Discussion in 'Journalism topics only' started by Dick Whitman, Jan 29, 2013.

  1. Alma

    Alma Well-Known Member

    Central to the main discussion: Define what kind of news matters enough to be scooped.

    A lot of it boils down to who's gonna tell who what. If a college coach A gets fired, that coach might text Coach B at a different school, who knows and texts National Reporter A, who gets the news and reports it. Is that the reporter's inherent ability as a reporter, or merely a product of that reporter's standing? It could be either, but I suspect the latter.

    Another issue: National audiences love to read about the misery of others, but a local audience tends to love Dear Old U a little more than that. So negativity comes with more risk, and also the consequence of the coach getting to literally face his accuser, if you will.

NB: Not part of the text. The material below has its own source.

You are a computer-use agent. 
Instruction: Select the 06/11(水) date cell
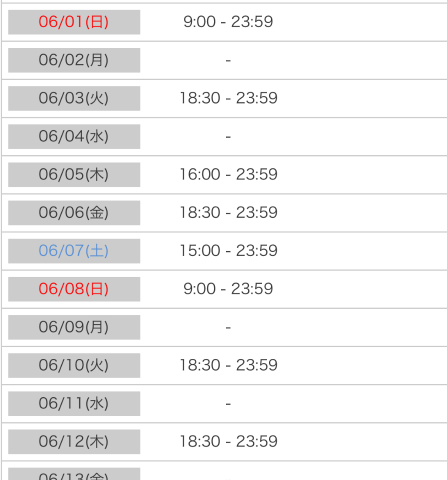click(x=74, y=403)
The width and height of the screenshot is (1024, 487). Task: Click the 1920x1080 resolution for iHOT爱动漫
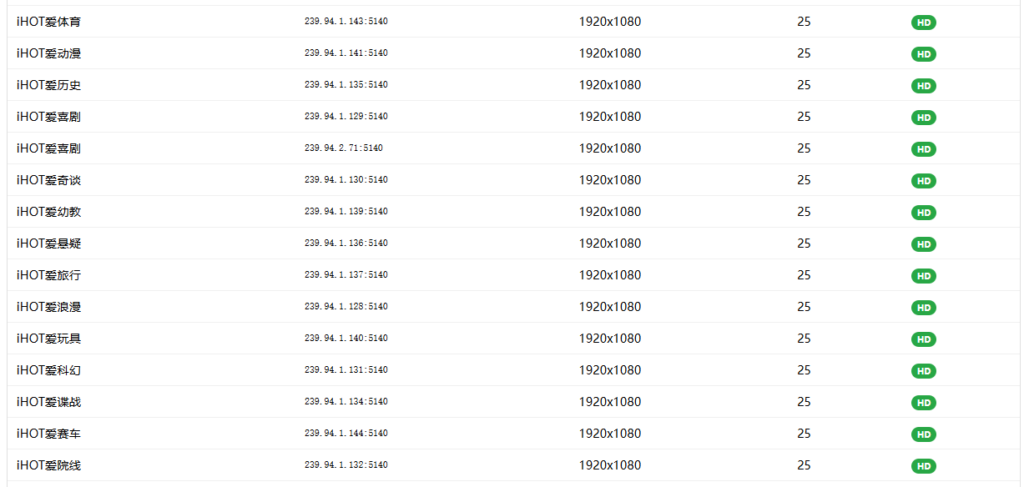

    Facing people can be hard. Nobody enjoys getting bawled out. Especially when you might have, say, 6 other local competitors who won't back you up and generally wouldn't mind if you got the freeze out from the coach. Since national guys, with only a few exceptions, all seem to love each other to a great degree -- I gauge this by all the metaphorical back-slapping and beer-buying that goes on in social media, so maybe I'm off -- a coach isn't likely to have as many, or even any, allies for taking on a reporter.

    It's hard to have an objective discussion on this, because, to some extent, many of our worldviews include the clause of "well, my perspective needs to be validated, as does my position."

    Finally, there's just the time element involved. ESPN can run a AP gamer or a AP feature on a player while allocating resources for the big-picture NCAA scandal. The local paper would have egg on its face. So now you have a beat writer having pull double or triple duty, in some cases, with an editor still asking for the same old, rote, boring advances and 9-inch notebooks. And the preps can't come over and help because he's preps and the second NBA guy can't not do his 11-inch sidebar and so on.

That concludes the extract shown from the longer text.